Debut Poligami Sukarno

Bung Besar, menurut Rosihan Anwar dalam In Memoriam: Mengenang Yang Wafat (2002), rupanya sedang kepincut, lalu berpacaran, dengan seorang janda ketika Fatma tengah mengandung Guruh Soekarnoputra (hlm. 391-394).

Sementara menurut Peter Kasenda dalam Bung Karno: Panglima Revolusi (2014), ada yang menyebut bahwa waktu mereka mulai dekat, Hartini masih berstatus istri orang. Namun, Hartini membantah hal itu (hlm. 264).

Sebelum berstatus janda, Hartini adalah istri seorang dokter bernama Soewondo. Suaminya adalah kenalan Kolonel Gatot Subroto. Hartini menikah dengan sang dokter dalam usia yang masih muda. Perkawinan yang membuahkan lima anak itu akhirnya bubar.  

Sukarno bertemu pertama kali dengan Hartini di Candi Prambanan. Gatot Subroto lah orang yang menjadi perantara perkenalan itu. Ketika berkenalan, Hartini tentu saja tahu jika Sukarno bukan laki-laki lajang.


Meski Fatma bersikeras menolak, Bung Karno pantang mundur untuk kawin dengan Hartini. Saat itu, umur Hartini masih 28, sementara Sukarno sudah kepala lima. Kecantikan Hartini amat tersohor di antara para penggede di Jawa Tengah.

Perempuan kelahiran Ponorogo, 20 September 1924 itu dinikahi Bung Karno pada 7 Juli 1953 di Istana Cipanas, Jawa Barat. Usia mereka terpaut 23 tahun. Bertindak sebagai wali nikah adalah kepala pasukan pangawal pribadi presiden, Mangil Martowidjojo. Perkawinan itu bikin geger. Kaum perempuan dari Kongres Wanita Indonesia (Kowani) menentang poligami Sukarno.

Fatmawati dongkol bukan kepalang, hingga ia memutuskan angkat kaki dari Istana Negara. Ia memilih tinggal di Jalan Sriwijaya, Jakarta Selatan.
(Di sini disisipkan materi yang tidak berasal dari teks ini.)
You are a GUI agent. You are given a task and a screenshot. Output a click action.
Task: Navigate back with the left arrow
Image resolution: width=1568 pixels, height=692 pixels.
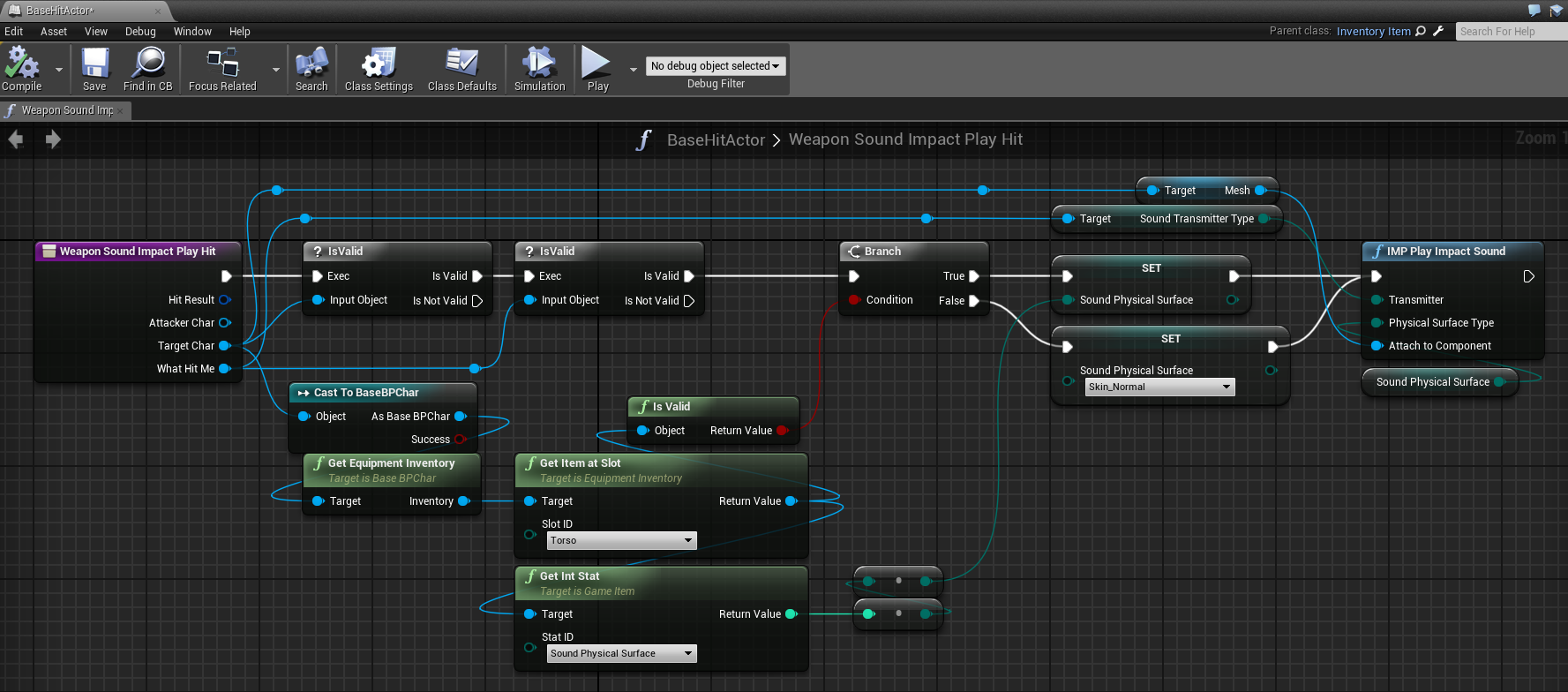pos(16,139)
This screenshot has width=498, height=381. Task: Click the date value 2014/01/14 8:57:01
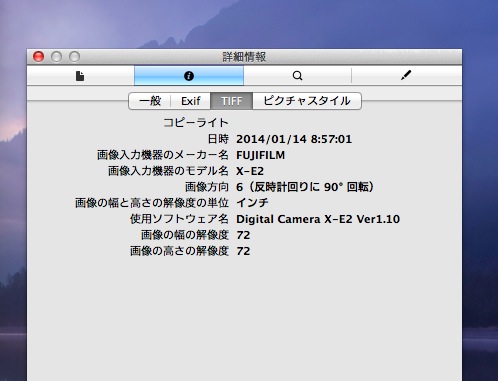click(294, 139)
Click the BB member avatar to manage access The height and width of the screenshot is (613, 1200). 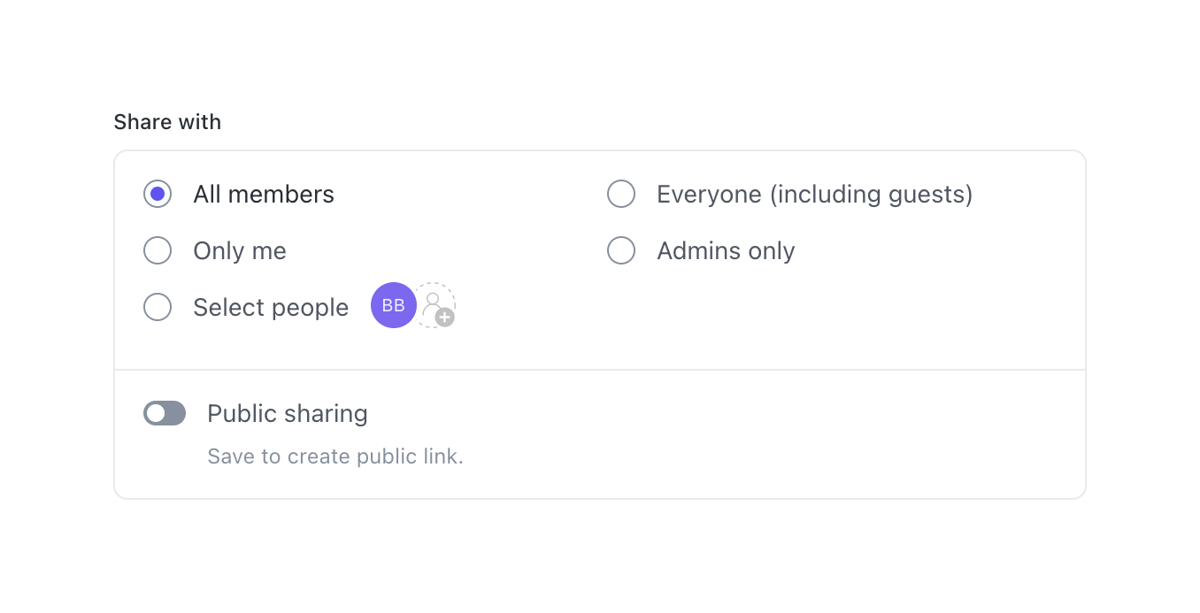coord(392,305)
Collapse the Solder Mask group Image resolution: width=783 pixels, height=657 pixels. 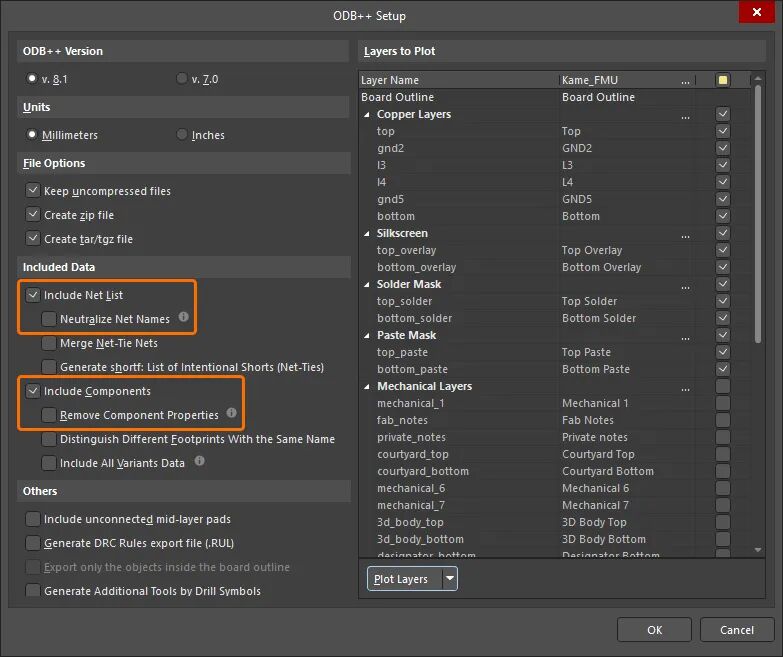click(367, 285)
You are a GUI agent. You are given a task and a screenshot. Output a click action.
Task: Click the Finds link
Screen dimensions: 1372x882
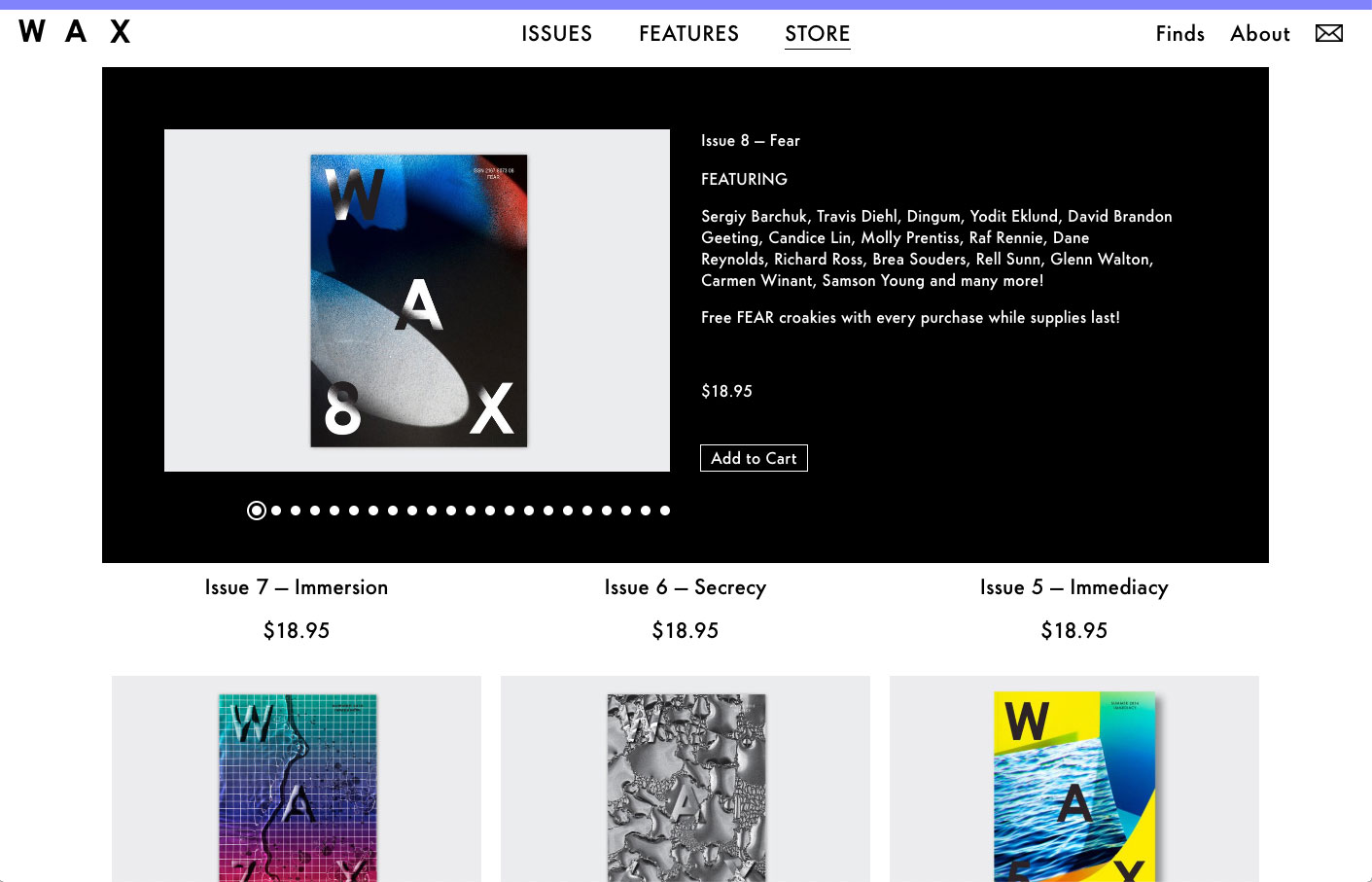click(1179, 33)
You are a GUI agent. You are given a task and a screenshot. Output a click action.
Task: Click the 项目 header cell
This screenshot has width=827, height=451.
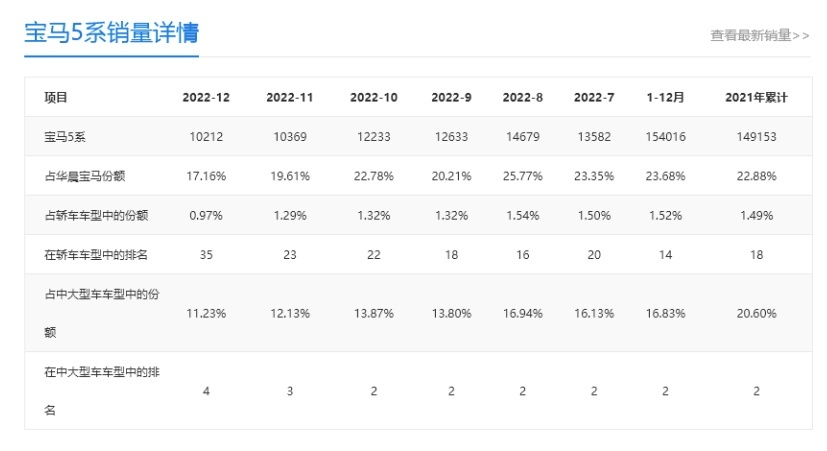pyautogui.click(x=55, y=98)
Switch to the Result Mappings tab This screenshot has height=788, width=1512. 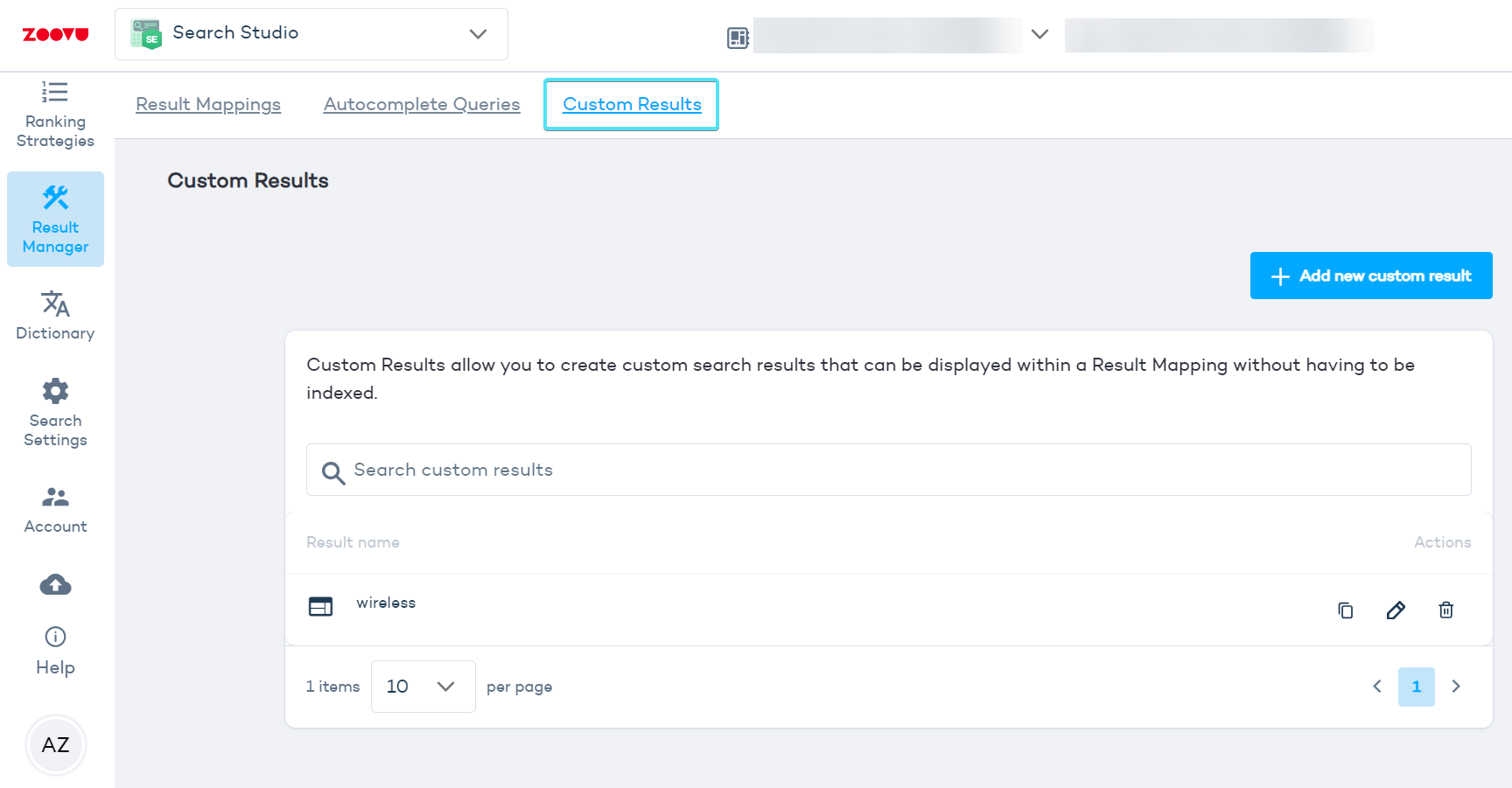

Tapi ia tidak bisa mendapat hak cerai dari Sukarno yang sudah menikmati perkawinannya dengan Hartini. Bagaimanapun, Fatmawati adalah ibu dari lima anak pertama Sukarno. Apa yang terjadi setelahnya adalah Fatmawati tetap jadi first lady (ibu negara), meski istri Sukarno bertambah dan silih berganti.

Hartini diberi tempat tinggal di sebuah paviliun Istana Bogor. Sukarno tidak menempatkan Hartini di Istana Negara demi menjaga perasaan Fatmawati dan kelima anaknya. Hartini tahu, setelah Indonesia merdeka, dirinya adalah perempuan kedua setelah Fatmawati.

Cinta Sukarno belakangan pun tidak hanya terbagi dua, tapi lebih dari itu. Birahi laki-laki kelahiran Surabaya ini memang tak mengenal batas. "I need sex everyday," kata Sukarno pada suatu kali kepada Cindy Adams, penulis autobiografinya.  

Berkali-kali Sukarno tambah istri, termasuk dengan Ratna Sari Dewi. Hartini pun hanya bisa menyaksikan tanpa bisa membendung hasrat Bung Besar.



Infografik Mozaik Hartini
Preview

Ideal Perempuan ala Sukarno

Pada 6 Mei 1963, di lapangan terbang Kemayoran, ketika Sukarno pulang dari Irian barat, Hartini bertemu dengan perempuan lain yang dipuja suaminya. Perempuan itu bernama Haryati alias Pentul. Kata Rosihan Anwar, jika dalam istilah Belanda, Haryati adalah "Een verjongde uitgave van Hartini" (Suatu cetakan lebih muda dari Hartini).

Dalam perjalanan dari lapangan terbang ke Istana Merdeka, Hartini dan Haryati menaiki mobil yang berbeda. Namun keduanya harus menanggung apes.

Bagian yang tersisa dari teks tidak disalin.